You could, for example, make it so Garrett moves slowly and if he is detected, harms anyone, or takes even one single point of damage, you'd need to start the entire game over from scratch.

To show off how cool you are, the game will have leaderboards, lead game designer Alexandre Breault explained in the accompanying podcast. Each extra difficulty option will give you a number of points, which will register on the boards when you finish the game. As there's a maximum number of points, the leaderboards will resolve ties by date, so the first person to finish the game on hard difficulty with every mod will be at the top forever.

From The Chatty
  • reply
    December 6, 2013 10:15 AM

    Alice O'Connor posted a new article, Thief custom difficulty and UI options detailed.

    Eidos Montreal may have ruffled a few feathers by disinterring the hallowed corpse of the Thief series, but it's certainly listening to fans' concerns about how video games nowadays are all for babies or something. The developer has now detailed the ways players can customise and strip down the UI, as well as fiddle with the difficulty. No-UI, no-knockout, no-alert, no-damage Iron Man runs, here we come!

    • reply
      December 6, 2013 10:43 AM

      I wish more games would allow you to turn off the UI. I love that. The new Killzone lets you do it.

    • reply
      December 6, 2013 10:47 AM

      i love a minimal UI where you only see what's important during combat, and then it fades away during exploration.

    • reply
      December 6, 2013 11:18 AM

      I love UI like Hexen where it takes a quarter of the screen :D

    • reply
      December 6, 2013 11:47 AM

      They're doing a good job of taking away a lot of the complaints. I think I'll be picking this up.

      • reply
        December 6, 2013 12:29 PM

        I agree. It seems like they really are going with the fans suggestions. So far it's looking like a "buy" for me as well.

      • reply
        December 6, 2013 3:34 PM

        It's better than NOT being able to turn off the full-Monty UI, certainly.

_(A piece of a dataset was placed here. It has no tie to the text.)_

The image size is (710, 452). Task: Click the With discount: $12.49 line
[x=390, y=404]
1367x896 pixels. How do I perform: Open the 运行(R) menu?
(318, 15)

        I'm a little skeptical however... doing it right would mean designing the game to be well-playable without those UI elements, with the right feedback and in-world information, and that's a lot harder than just implementing a lot of toggles for UI widgets. Remains to be seen how that actually turns out.

        I'm happy to be cautiously optimistic though. :-)

        • reply
          December 6, 2013 4:20 PM

          Thats true, but they also cover that exact thing in the podcast this week. We'll see if they actually do it to satisfaction, but that they're commenting on it now is a good sign.

      • reply
        December 6, 2013 4:09 PM

        Last minute feature additions does not a good game make. This is still firmly in the "wait and see" category for me.

    • reply
      December 6, 2013 12:09 PM

      That's great. Seems like they are really trying to take the feedback seriously and do what they can to make this game awesome! Hope it is.

    • reply
      December 6, 2013 3:25 PM

      [deleted]

    • reply
      December 8, 2013 2:00 AM

      Yes! I want to be able to do a no-knockout, no-kill, no-interact, no-steal playthrough! Screw all the work the creators put into enemy voice acting, action lines, enemy weapon handling code, I want to be a totally invisible ghost that not even I myself can see (24/7 invisibility potion), and just drift slowly through mission after mission, pulling a lever and escaping and getting MAX POINTS!

      I think hurting video game enemies is the most disgusting thing in the world and I would want an option to actually stick money into their pockets when they are not looking, maybe steal their sword, repair its durability, and put it back, so they don't get reprimanded or fired for having an unfit weapon during next routine inspection!

      I hate game-world interaction and just want to see MAXIMUM SCORES without having done anything but crawled on the floor for 127 hours! I am so ALTERNATIVE!